The Case Against Noncompete Agreements

Prince Parfait
7 Min Read

The U.S. Federal Trade Commission (FTC) effectively tried to kill noncompete agreements last week. While some companies plan to challenge this, it was the right decision to make.

California — where I’ve spent most of my life — along with Minnesota, Oklahoma, and North Dakota, have already banned noncompetes. In California, this resulted not only in higher wages but also in the creation of Silicon Valley and provided a significant barrier to other states that didn’t have this ban regarding enticing employees to move.

This national ban should result in more employees moving to states with lower living costs, increasing salaries and benefits, and providing much better work environments. It will also result in stronger companies, even though many who fear their employees may leave will fight this.

Let’s talk about noncompete agreements this week, and we’ll close with my Product of the Week: a performance electric car that is an absolute bargain used.

The Argument in Favor of Noncompetes Is Largely False

Companies often argue that noncompetes are critical to protecting their intellectual property in case departing employees take their proprietary knowledge to another company. But if they do that, the former employer is afforded substantial protection. If an investigation finds that technology did migrate with the employee, the old employer gets ownership rights over the products created using their technology.

This kind of “theft” is surprisingly easy to prove. Patents, copyrights, and other protections over that intellectual property are in place, making technology theft, regardless of the method, excessively risky and expensive.

As a result, someone in a critical position changing companies without a noncompete is put in an administrative position for around a year to ensure they don’t accidentally compromise the projects they are working on.

The real reason for noncompete agreements is to prevent employees from shopping for jobs to get higher pay or better benefits. The noncompete effectively locks them into their company unless they choose to switch careers or relocate to a state that prevents enforcement — which was and still is a frequent practice to circumvent noncompetes.

This strategy enables companies to keep pay and benefits low for existing employees while increasing pay and benefits to attract external candidates, often resulting in huge salary and benefits differences between older and new hires.

Consequently, the company doesn’t have to be competitive with existing employees since the noncompete effectively locks them into the company, and new hires will eventually find themselves in the same underpaid position as their older peers.

The Problem With Noncompetes

Whenever you lock employees into a job, you risk them realizing you are taking advantage of them and revolting.

Revolt behavior could include theft of company assets, illicitly selling company secrets, union organizing (unions are not fans of noncompetes), lower morale, and reduced productivity. People who feel they are being taken advantage of but can’t afford to leave tend not to be top performers and may look for ways to reduce their contributions.

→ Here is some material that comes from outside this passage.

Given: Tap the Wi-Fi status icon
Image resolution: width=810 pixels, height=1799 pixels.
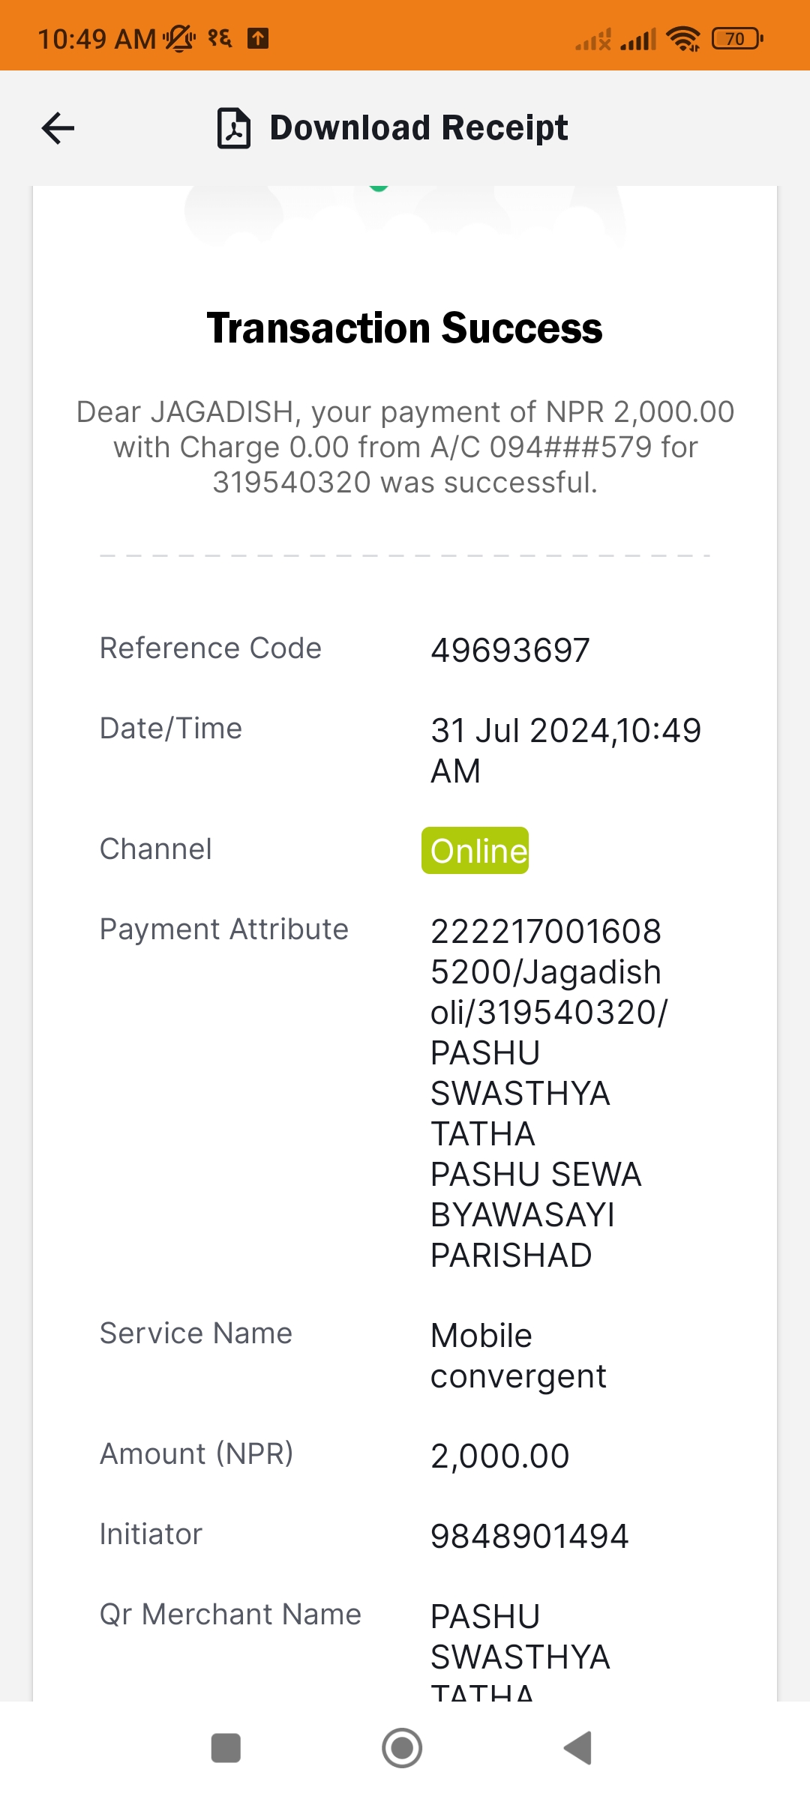Looking at the screenshot, I should point(683,38).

This scenario is not only bad for the employee, who may eventually get fired for deficient performance, but it’s also bad for the company because it effectively creates a hostile work environment where the employer is actively working against the employee’s best interests.

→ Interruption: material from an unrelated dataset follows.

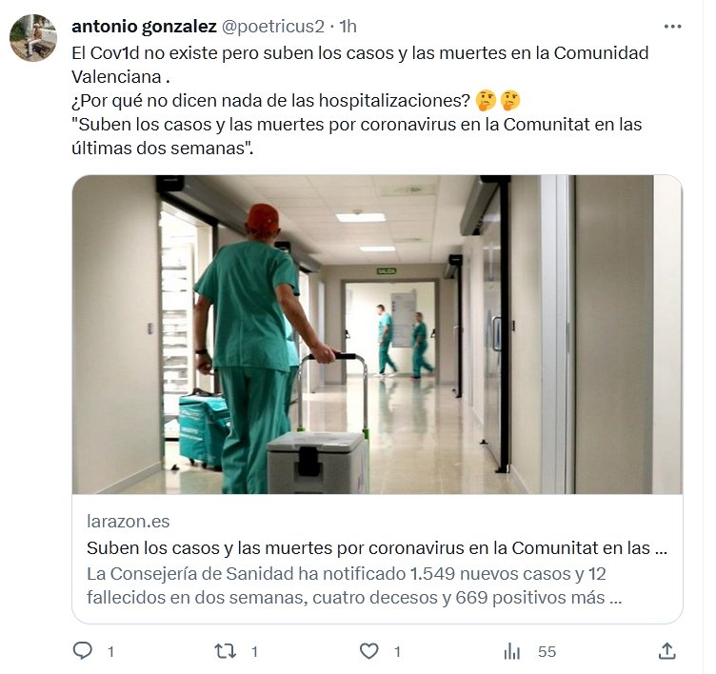
Task: Click the retweet count number
Action: point(254,651)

Thanks to California’s effective ban on noncompetes, I was able to leave my old company when they made decisions that I disagreed with, form my own company, and take my most valuable clients with me. Had a noncompete bound me, I’d have had to sit out a year, been unable to take my clients with me, and failed as an independent analyst.

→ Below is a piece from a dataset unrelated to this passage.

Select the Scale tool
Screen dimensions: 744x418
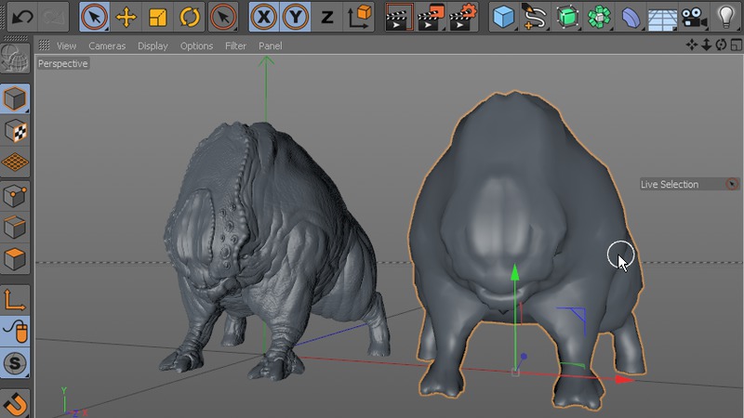pyautogui.click(x=158, y=17)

The lack of an enforceable noncompete gave me the freedom to protect and grow my career, find an independent path, and become more successful and happier than I otherwise would have been.

Noncompetes Are Employee Abuse

Changing companies is often the quickest way to advance your career and increase your income. However, if you stay at a company, especially one that enforces noncompete agreements, you might find that salary increases do not keep pace with the cost of living, even if you are a top performer.
The presence of a noncompete agreement discourages employees from seeking better opportunities or higher pay unless they are terminated. Being fired might free you from the noncompete, but it also tarnishes your employment record, which companies tend to disclose during background checks.

This situation exemplifies how companies use their superior bargaining power and larger financial reserves to disadvantage their employees, effectively reducing their real compensation over time. As inflation increases, the purchasing power of employees’ incomes decreases as the cost of goods and services rises.

Microsoft’s Good Example

In 2022, Microsoft announced that in the U.S., only partners and executives would be subject to noncompetes, sparing its lower-level employees from the restriction.

This policy isn’t abusive because executives are usually wealthy and can afford workarounds, such as taking jobs in a California company like Google, which will keep them financially whole. Plenty of Microsoft executives have moved to Google over the years, resulting in products like Android on smartphones, a segment in which Microsoft failed.

In Microsoft’s case, the policy isn’t abusive so much as ill-advised because that supposed protection has resulted in a number of surprise critical departures over the years. It reflects bad governance in a company typically held up (for good reason) as one of the best-run technology companies in the world.